→ **Your goal**: Could you change every "computer-use agent" in the rows below to "desktop assistant" and leave everything else unchanged?
--- START Entries provided ---
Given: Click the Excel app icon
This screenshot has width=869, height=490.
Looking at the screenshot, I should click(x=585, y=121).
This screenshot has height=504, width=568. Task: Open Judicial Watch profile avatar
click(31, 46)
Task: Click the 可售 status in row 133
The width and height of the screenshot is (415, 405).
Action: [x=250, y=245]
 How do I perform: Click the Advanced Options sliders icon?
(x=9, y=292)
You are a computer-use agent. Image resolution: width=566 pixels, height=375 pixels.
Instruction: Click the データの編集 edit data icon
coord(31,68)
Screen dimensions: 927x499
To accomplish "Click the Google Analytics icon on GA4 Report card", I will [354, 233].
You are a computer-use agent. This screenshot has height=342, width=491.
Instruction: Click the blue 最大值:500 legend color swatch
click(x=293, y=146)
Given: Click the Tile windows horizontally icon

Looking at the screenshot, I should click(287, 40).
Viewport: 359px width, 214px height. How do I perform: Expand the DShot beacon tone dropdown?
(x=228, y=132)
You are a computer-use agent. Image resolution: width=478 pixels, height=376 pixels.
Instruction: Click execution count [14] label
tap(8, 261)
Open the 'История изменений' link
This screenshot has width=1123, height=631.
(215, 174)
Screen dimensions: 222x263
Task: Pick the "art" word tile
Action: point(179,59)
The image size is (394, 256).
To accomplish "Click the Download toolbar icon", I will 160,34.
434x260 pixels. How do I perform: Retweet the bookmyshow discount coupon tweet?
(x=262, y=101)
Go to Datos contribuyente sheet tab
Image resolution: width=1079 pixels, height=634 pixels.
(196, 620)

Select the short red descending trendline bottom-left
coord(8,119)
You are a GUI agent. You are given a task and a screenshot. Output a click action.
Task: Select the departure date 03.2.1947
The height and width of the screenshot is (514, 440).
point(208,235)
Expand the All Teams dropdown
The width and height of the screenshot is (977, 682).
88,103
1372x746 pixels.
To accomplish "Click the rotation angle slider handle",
--- END Entries provided ---
→ **Response to the exercise**:
Given: Click the Excel app icon
This screenshot has width=869, height=490.
Looking at the screenshot, I should click(x=585, y=121).
This screenshot has height=504, width=568. Task: Open Judicial Watch profile avatar
click(31, 46)
Task: Click the 可售 status in row 133
The width and height of the screenshot is (415, 405).
Action: [x=250, y=245]
 How do I perform: Click the Advanced Options sliders icon?
(x=9, y=292)
You are a desktop assistant. Image resolution: width=566 pixels, height=375 pixels.
Instruction: Click the データの編集 edit data icon
coord(31,68)
Screen dimensions: 927x499
To accomplish "Click the Google Analytics icon on GA4 Report card", I will [354, 233].
You are a desktop assistant. This screenshot has height=342, width=491.
Instruction: Click the blue 最大值:500 legend color swatch
click(x=293, y=146)
Given: Click the Tile windows horizontally icon

Looking at the screenshot, I should click(287, 40).
Viewport: 359px width, 214px height. How do I perform: Expand the DShot beacon tone dropdown?
(x=228, y=132)
You are a desktop assistant. Image resolution: width=478 pixels, height=376 pixels.
Instruction: Click execution count [14] label
tap(8, 261)
Open the 'История изменений' link
This screenshot has width=1123, height=631.
(215, 174)
Screen dimensions: 222x263
Task: Pick the "art" word tile
Action: point(179,59)
The image size is (394, 256).
To accomplish "Click the Download toolbar icon", I will 160,34.
434x260 pixels. How do I perform: Retweet the bookmyshow discount coupon tweet?
(x=262, y=101)
Go to Datos contribuyente sheet tab
Image resolution: width=1079 pixels, height=634 pixels.
(196, 620)

Select the short red descending trendline bottom-left
coord(8,119)
You are a GUI agent. You are given a task and a screenshot. Output a click action.
Task: Select the departure date 03.2.1947
The height and width of the screenshot is (514, 440).
point(208,235)
Expand the All Teams dropdown
The width and height of the screenshot is (977, 682).
88,103
1372x746 pixels.
To accomplish "Click the rotation angle slider handle",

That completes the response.